It's not what I think, but they have very different return characteristics.
In fact, the data shows much bigger differences than I thought. I previously think they should have some similarities because smaller stocks always have less analyst dispersions just because they only have one analyst each
If anyone has it I would be interested in the feature_importances for an Extra Trees Regressor and/or LightGBM (preferably using gain for feature importances if you have it), and the number of positive coefficients for LASSO Regression when using 500 features.
I think this data would add to this discussion. Whatever your results happen to be.
My contribution for anyone else interested in this question: I recently added some features to a regularized regression with the net result of 13% of the total features (including some of the original features) getting a zero coefficient. Meaning that even though I added some features to the model many were never actually used by the model to make predictions. That is just anecdotal, I understand, and I would be interested in other people's objective results.
BTW, When using Extra Tress Regressor feature importances results are based on MDI which "refers to the average reduction in variance across all nodes where a particular feature is used to split."
When adding features I don't always mind having some idea of what the model is actually doing with them and how important they really are. Marco makes that possible, at least to some extent with, feature_importances. I wonder what other people find when using the feature_importances feature.
I have to digg deeper into the AI Component of P123 -->
But this is very interesting -->
Meaning that even though I added some features to the model many were never actually used by the model to make predictions.
I got feedback from several user making demos about the AI Component -->
"Time Saver to test assumptions"
"interesting to see which factors the model is using" --> to get new ideas!
Again, not in the shotgun camp, BUT --> lets see I find a factor an AI Model is using and I never thought about it, but can find papers to back what the model found --> I would be interested.
So, still a ton to learn for me, but this gets more and more interesting...
I have to admit, my take was just an expectation. I asked Gemini the correlation between MktCap and CurFYSalesStdDev after showing it screener results for the SP500. The correlation is 0.87.
If I were to make another guess, the correlation is probably lower for a bigger universe.
It would be nice to have a LLM interface to p123 data.
Is there a serious question about this here in October of 2024? I get that LLM capabilities are moving fast.
AND I am fine using simple downloads and using ChatGPT, Claude 3 or something else. There is something to be said for being able to choose the LLM.
But for hard-to-download data someone has a question about whether it would be nice to say: "what is the correlation of these 2 features and while you are at it give me the mutual_infromation_score for each with the target? Serious debate on this?
BTW, Claude 3 has the option of several people contributing at once to "Projects". A kind of ongoing fact-check and pertinence of a contribution to the subject of a thread. Maybe even some new ideas on a topic. Not perfect I know, but seems to me thumbs up may not always be related to how factually correct a post is (and probably Claude's opinion are better in most cases).
None of these will give you information like LoopRelStdDev("Sales(Ctr)",X). Not even close. The relative standard deviation of analyst estimates is certainly valuable, but not one of the above factors directly measures the stability of an item on the financial statement over time.

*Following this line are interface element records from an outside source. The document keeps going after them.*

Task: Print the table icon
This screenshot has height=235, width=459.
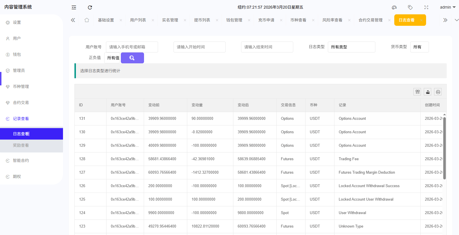Action: [x=438, y=92]
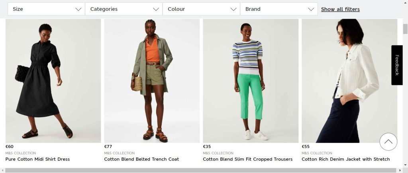Click the chevron on the Brand filter
The width and height of the screenshot is (408, 173).
point(311,10)
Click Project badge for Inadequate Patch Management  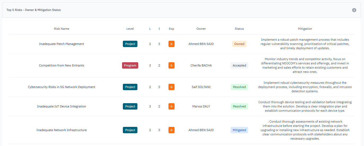coord(130,44)
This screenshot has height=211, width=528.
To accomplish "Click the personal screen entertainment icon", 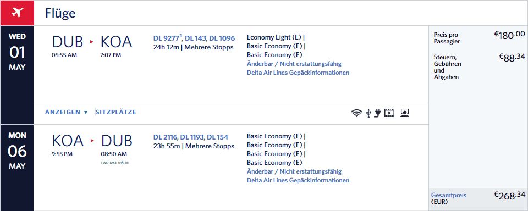I will 405,113.
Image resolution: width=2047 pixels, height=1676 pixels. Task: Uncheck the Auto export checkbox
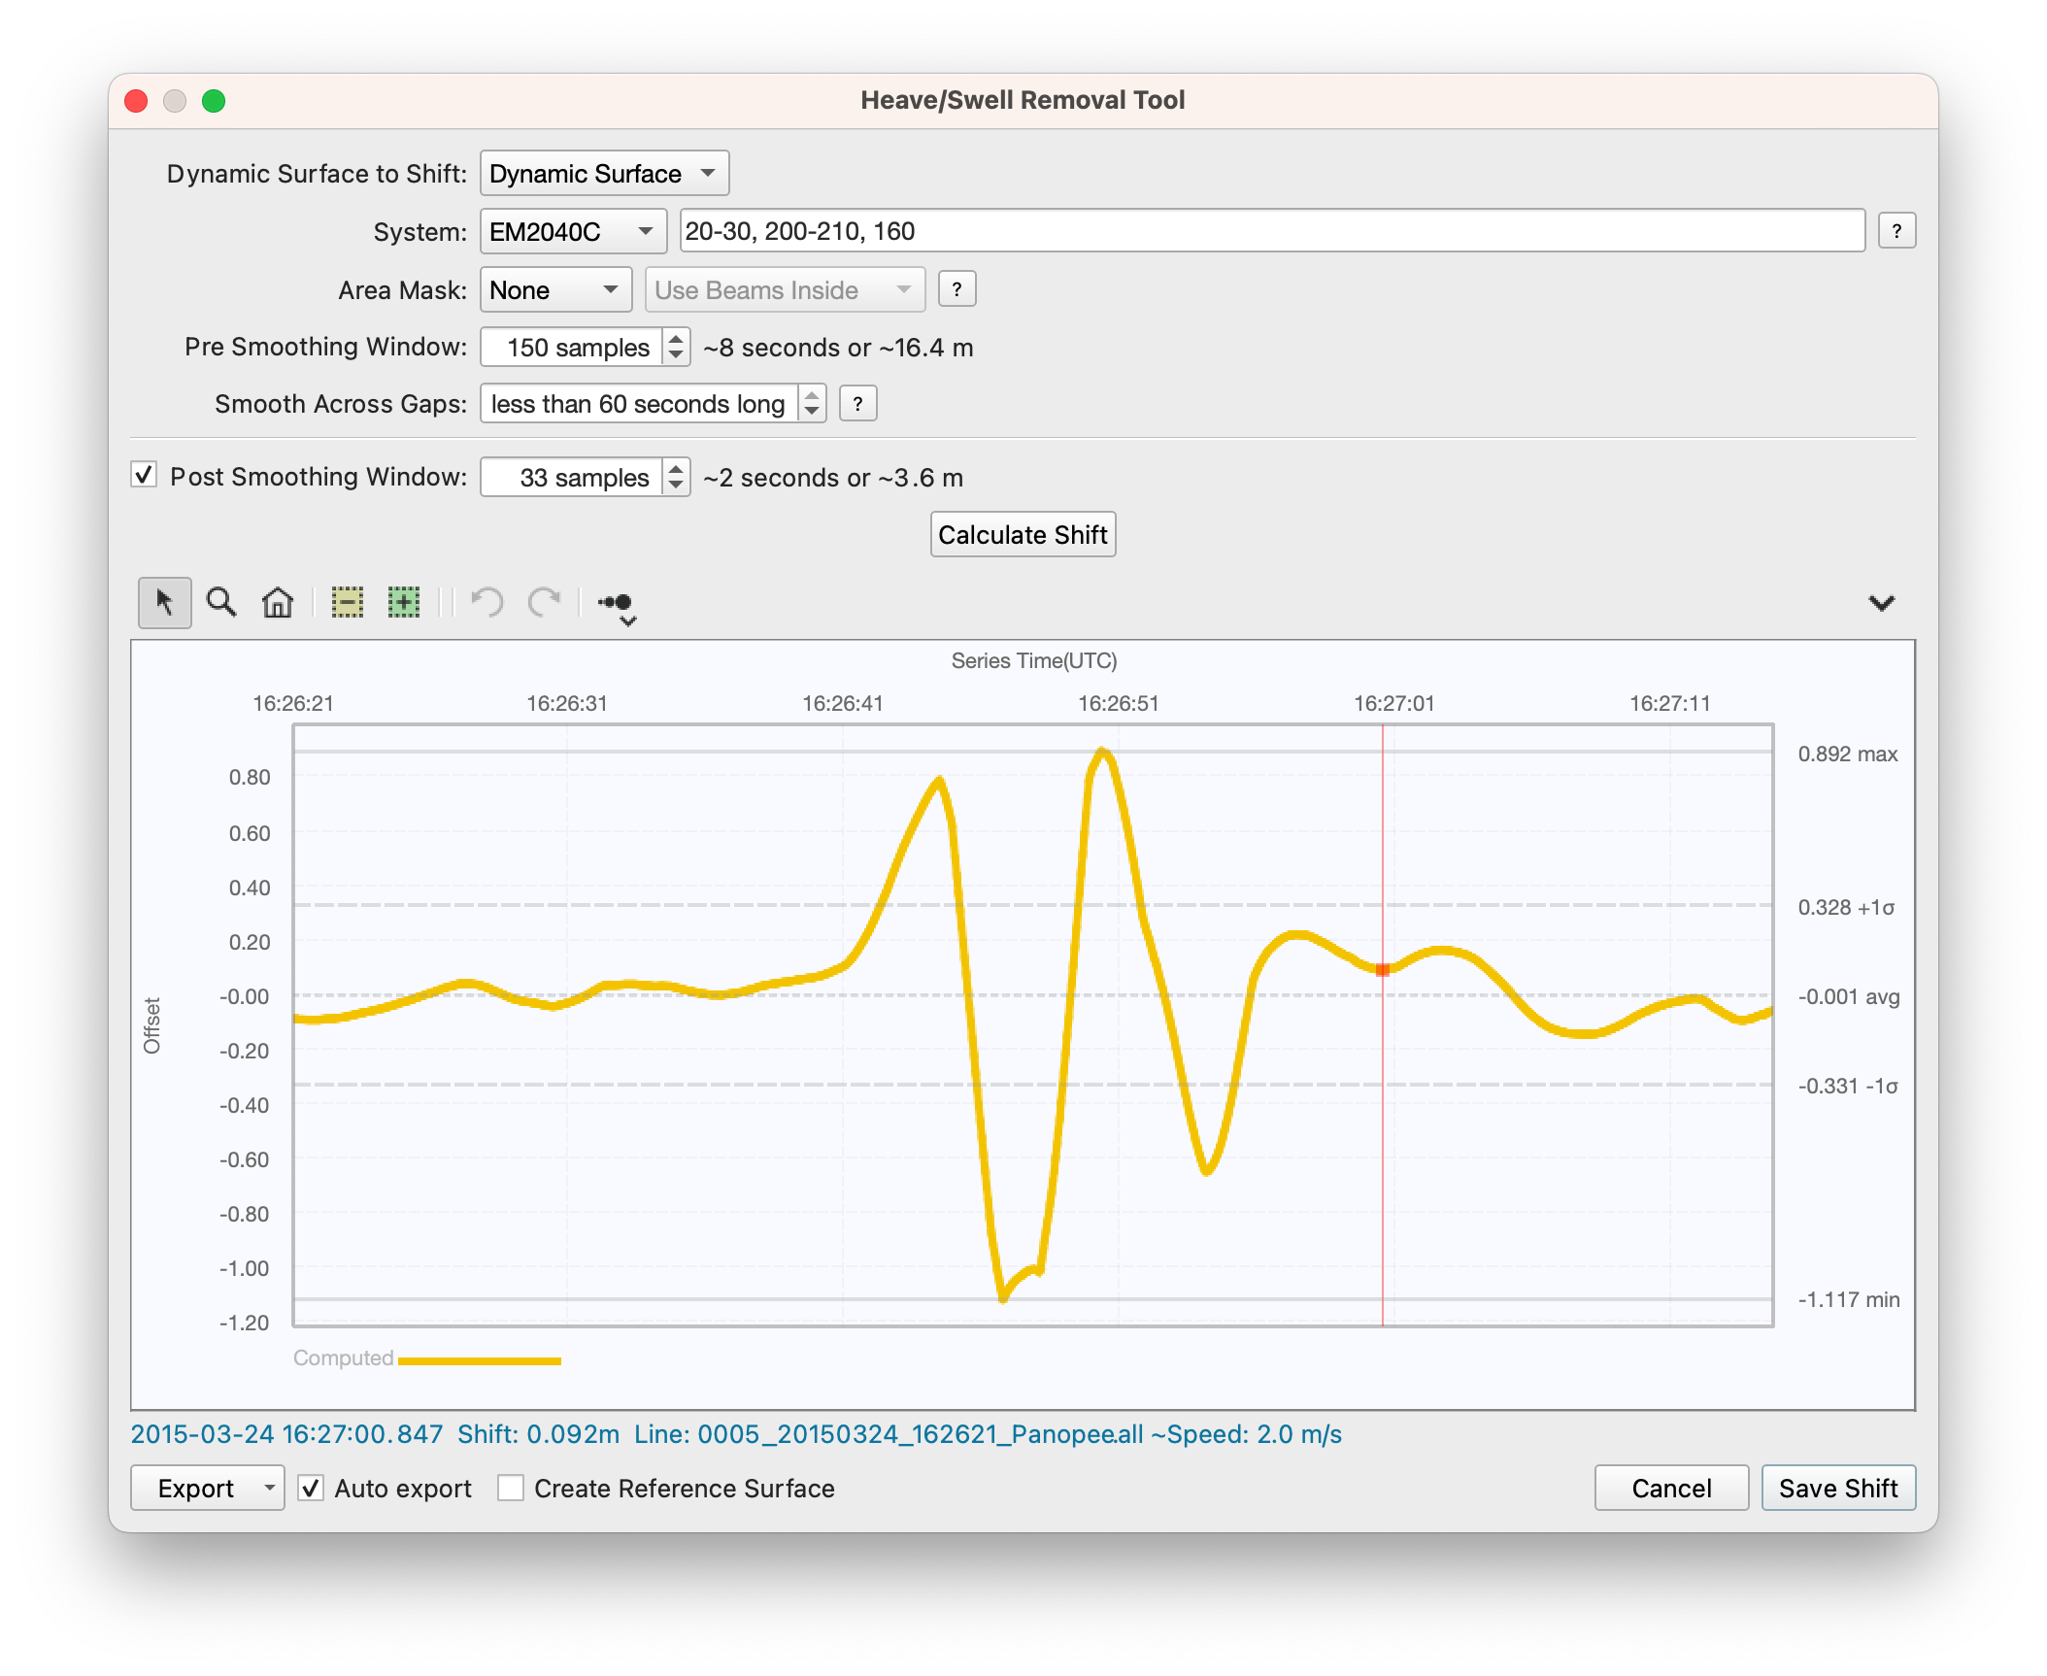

In fact, analysts expect dispersion include not only information about historical performance dispersion, but also information that cannot be inferred from historical performance only. While the former part is not a substitute for information about historical performance dispersion alone, it is absolutely not so-called "not even close" because these factors (including volatility) are all proxies for the uncertainty faced by firms (rather than proxies for market capitalization).
Also, there is value in systematically searching for more factors in more "fishing spots" for factors. I have agreed with this before. But Dan's list is good enough for beginners like OP to start from, not so-called "can't put ... into" or "has to be curated"
Yes, that's a very reasonable response, and your advice to OP is good. I went too far in my last post.
But there are many cases in which a company is followed by no analysts or only one or two. In those cases, fundamental stability measures can save your ass. PctDev doesn't go nearly so far, and you might actually want to invest in some companies with high PctDev as long as their financials are relatively stable because that might correspond with price movements that are in line with improving fundamentals. I don't pay much attention to PctDev when going long, though it makes an enormous difference when going short.